(Stored records)

·····

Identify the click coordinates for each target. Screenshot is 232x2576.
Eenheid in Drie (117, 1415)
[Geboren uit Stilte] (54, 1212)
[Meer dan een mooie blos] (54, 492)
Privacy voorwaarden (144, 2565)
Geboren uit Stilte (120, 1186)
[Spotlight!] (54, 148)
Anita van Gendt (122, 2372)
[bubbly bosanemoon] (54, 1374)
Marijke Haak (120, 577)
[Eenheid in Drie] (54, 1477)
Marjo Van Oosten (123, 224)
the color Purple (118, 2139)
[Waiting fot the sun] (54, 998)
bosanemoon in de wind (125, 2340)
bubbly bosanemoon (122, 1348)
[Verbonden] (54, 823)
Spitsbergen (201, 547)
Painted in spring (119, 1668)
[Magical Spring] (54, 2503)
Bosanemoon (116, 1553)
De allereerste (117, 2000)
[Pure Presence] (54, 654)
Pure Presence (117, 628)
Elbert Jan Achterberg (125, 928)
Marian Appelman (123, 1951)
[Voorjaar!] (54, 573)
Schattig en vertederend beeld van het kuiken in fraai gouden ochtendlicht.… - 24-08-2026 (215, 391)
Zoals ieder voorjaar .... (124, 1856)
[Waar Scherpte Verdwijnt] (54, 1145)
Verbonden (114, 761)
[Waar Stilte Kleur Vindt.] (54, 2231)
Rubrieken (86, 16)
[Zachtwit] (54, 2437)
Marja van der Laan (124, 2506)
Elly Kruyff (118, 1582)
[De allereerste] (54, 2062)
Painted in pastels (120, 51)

·····

◆ **Assignment**: Which lines of the data include the string "bubbly"? Copy each of them.

◆ **Output for this task**:
[bubbly bosanemoon] (54, 1374)
bubbly bosanemoon (122, 1348)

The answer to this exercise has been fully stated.